Nasir menjelaskan saat ini penelitian terkait bahan bakar terbarukan sedang dilakukan oleh Institut Teknologi Bandung untuk menghasilkan bahan bakar yang bersumber dari minyak sawit. Menristekdikti mengemukakan potensi minyak sawit untuk dijadikan bahan bakar sangat besar.

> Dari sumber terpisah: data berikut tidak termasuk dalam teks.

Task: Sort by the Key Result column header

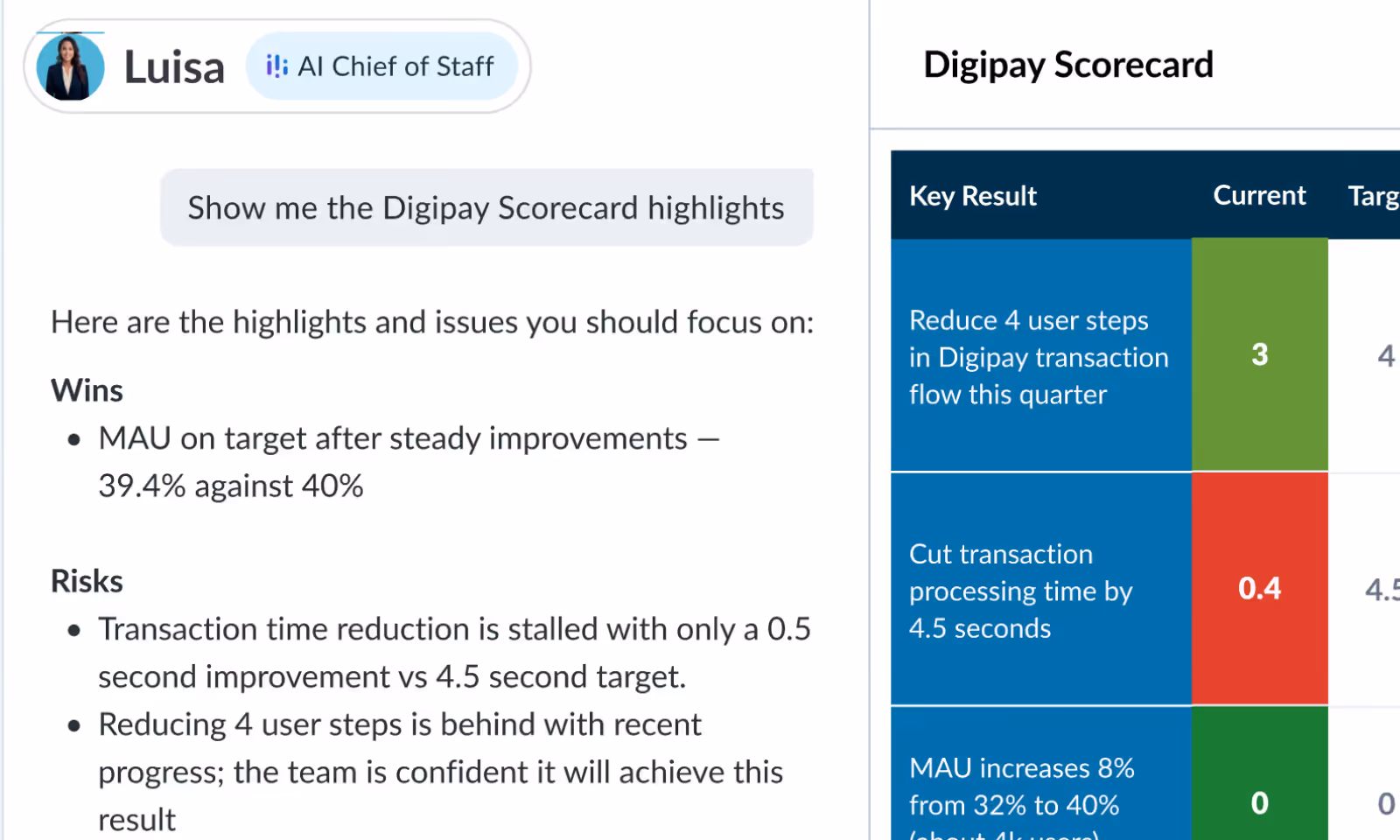Action: [973, 195]
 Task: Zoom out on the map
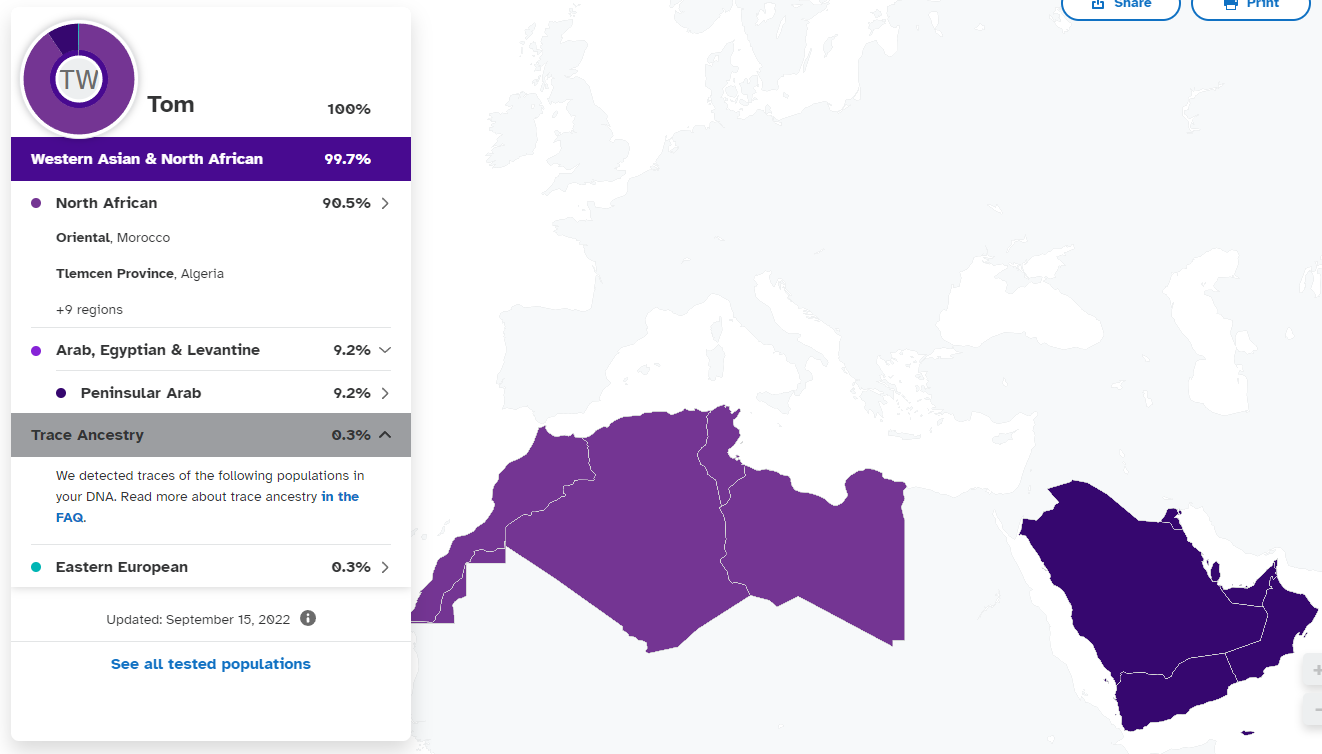(1314, 709)
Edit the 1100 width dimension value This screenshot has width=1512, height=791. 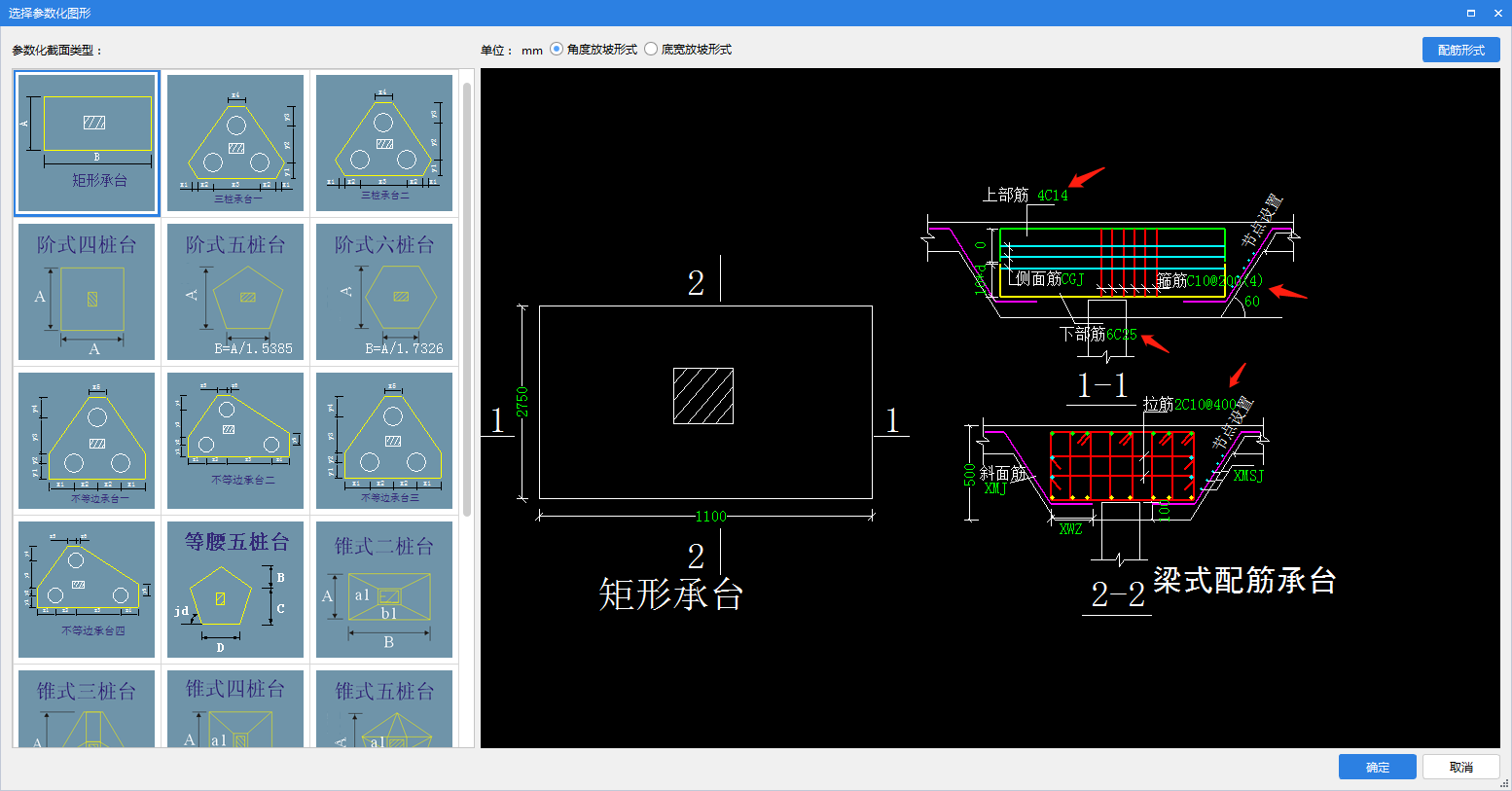coord(710,517)
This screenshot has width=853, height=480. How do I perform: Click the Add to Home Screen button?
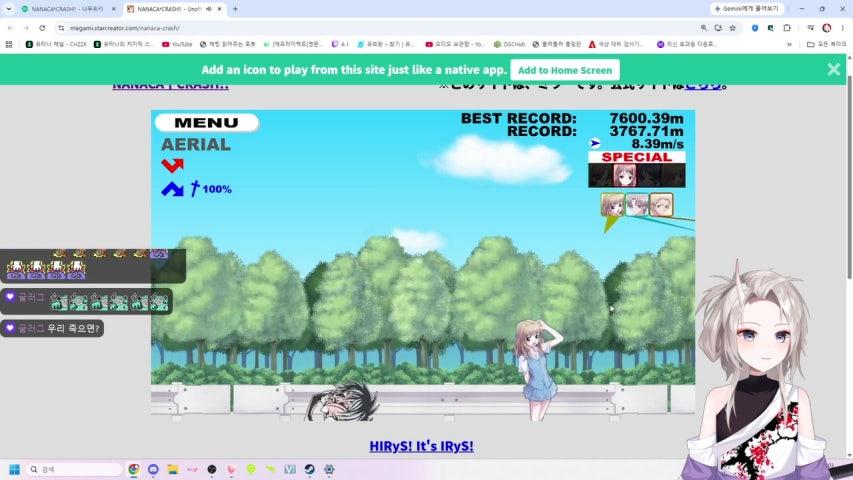tap(565, 70)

Di samping Indonesia merupakan salah satu negara yang memproduksi sawit terbesar, penelitian yang tengah dilakukan memungkinkan penggunaan minyak nabati secara 100 persen menjadi bahan bakar. Nasir menjelaskan jika saat ini pemerintah telah menerapkan kebijakan bahan bakar diesel wajib menggunakan minyak nabati dengan kandungan 20 persennya, ke depannya dengan penelitian yang dilakukan bisa menjadi 100 persen penggunaannya untuk bahan bakar.
"Pada Februari ini saya sudah uji coba, Maret akan saya cek lapangannya, yaitu di Pertamina Cilacap untuk green avtur, dan Pertamina Dumai untuk green diesel," kata Nasir.
Pemerintah melalui Perpres Nomor 38 Tahun 2018 tentang Rencana Induk Riset Nasional Tahun 2017-2045 telah memetakan 10 riset prioritas yang harus dikembangkan di Indonesia.
Dari ke-10 riset prioritas tersebut, penelitian tentang energi baru terbarukan termasuk di dalamnya. Sementara riset yang diprioritaskan lainnya adalah mengenai pertanian dan pangan, kesehatan dan obat-obatan, teknologi informasi, transportasi, material maju seperti teknologi nano, teknologi pertahanan, maritim dan kelautan, manajemen kebencanaan, serta sosial budaya dan pendidikan.